Our study found that AKAP1 is decreased in the hearts of diabetic mice, which is similar to a previous study. The previous study reported that AKAP1 expression was downregulated in mice after myocardial infarction and the genetic deletion of Siah2 prevented AKAP1 degradation after coronary artery ligation [32]. Another study has also demonstrated that AKAP1 expression level is regulated by siah E3 ubiquitin protein ligase 2 (SIAH2) under hypoxic conditions [10]. These findings suggest that the reduction of AKAP1 expression may be mediated by SIAH2 in diabetic cardiomyopathy, which requires further investigation. Several studies reported that cardiac function and mitochondrial respiration were not statistically different between WT mice and Akap1-KO mice in vehicle-treated groups [32, 40], which is similar with our study. In addition, no significant difference was observed in mitochondrial ROS production and apoptosis rate between vehicle-treated Akap1-KO mice and vehicle-treated WT mice. These findings indicate that mitochondrial capacity may be sufficient for maintaining myocardial energy and cardiac function when confronted with deletion of Akap1 in healthy conditions. In contrast, mitochondria could not afford an increased workload in diabetes, and Akap1 deficiency further aggravates mitochondrial dysfunction under strong stress, such as that induced by hyperglycaemia.
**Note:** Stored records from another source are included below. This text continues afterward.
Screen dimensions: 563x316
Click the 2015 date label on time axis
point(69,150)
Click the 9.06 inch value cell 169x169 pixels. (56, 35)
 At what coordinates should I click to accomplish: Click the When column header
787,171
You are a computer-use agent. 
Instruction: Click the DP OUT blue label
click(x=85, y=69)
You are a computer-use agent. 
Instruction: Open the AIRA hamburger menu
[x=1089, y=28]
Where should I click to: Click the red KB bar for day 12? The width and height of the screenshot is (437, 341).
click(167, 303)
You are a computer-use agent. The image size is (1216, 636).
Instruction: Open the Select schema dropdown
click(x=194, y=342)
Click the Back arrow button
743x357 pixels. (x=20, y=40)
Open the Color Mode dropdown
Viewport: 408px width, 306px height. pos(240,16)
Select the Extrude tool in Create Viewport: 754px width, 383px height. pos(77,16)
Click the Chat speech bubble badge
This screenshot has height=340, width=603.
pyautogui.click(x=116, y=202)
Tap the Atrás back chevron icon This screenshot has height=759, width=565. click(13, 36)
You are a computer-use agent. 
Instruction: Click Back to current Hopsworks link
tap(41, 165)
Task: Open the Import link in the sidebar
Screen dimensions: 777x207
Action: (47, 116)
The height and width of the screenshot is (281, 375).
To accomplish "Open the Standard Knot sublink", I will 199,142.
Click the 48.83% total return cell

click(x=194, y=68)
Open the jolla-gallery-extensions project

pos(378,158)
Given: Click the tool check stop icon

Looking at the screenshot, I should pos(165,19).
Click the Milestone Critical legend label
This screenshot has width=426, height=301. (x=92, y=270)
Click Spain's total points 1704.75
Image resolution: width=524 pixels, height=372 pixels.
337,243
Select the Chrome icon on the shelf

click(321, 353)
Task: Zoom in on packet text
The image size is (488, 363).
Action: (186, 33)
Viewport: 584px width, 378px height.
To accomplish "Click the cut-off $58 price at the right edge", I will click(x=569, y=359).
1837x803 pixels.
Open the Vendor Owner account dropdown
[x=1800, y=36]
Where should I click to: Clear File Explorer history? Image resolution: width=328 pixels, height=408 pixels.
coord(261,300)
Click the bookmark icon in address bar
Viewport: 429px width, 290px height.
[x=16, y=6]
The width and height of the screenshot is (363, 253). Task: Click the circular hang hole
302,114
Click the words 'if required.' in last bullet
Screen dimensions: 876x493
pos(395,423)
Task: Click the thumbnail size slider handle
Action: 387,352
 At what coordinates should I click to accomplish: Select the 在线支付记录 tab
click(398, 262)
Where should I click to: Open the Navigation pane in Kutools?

There are several limitations in this study. First, cardiomyocyte-specific Akap1-KO mice were not used in our study. To logically prove the experimental results, cardiac-specific Akap1 overexpression was conducted by injecting AAV9-Akap1 into hearts. In addition, our data were verified in primary neonatal cardiomyocytes through transfection with siAkap1 or via infection with Ad-Akap1. Second, due to ethical reasons, the expression level of cardiac AKAP1 could not be determined in individuals with diabetes. Third, in spite of STZ-induced mice being used as the experimental diabetic model in multiple studies [6, 18, 20], this model cannot completely mimic clinical diabetes in humans. Last, the specific dynamic process in diabetic cardiomyopathy by which AKAP1 promotes translocation of NDUFS1 into mitochondria is still unclear. Further study is needed to explain the interaction between AKAP1/NDUFS1 and to obtain clinical metabolic data in humans with diabetes. Despite these limitations, we believe that our study provides new insights into the role and mechanisms of action of AKAP1 in diabetic cardiomyopathy.

In summary, the novel findings in this study allow us to suggest a new mechanism by which AKAP1 promotes the translocation of NDUFS1 from the cytosol to mitochondria and, thus, alleviates diabetic cardiomyopathy. Considering that the expression of AKAP1 is downregulated in diverse heart diseases, AKAP1 restoration using an AAV9 approach provides compelling evidence for the possibility of a new therapeutic strategy for diabetic cardiomyopathy and related heart diseases.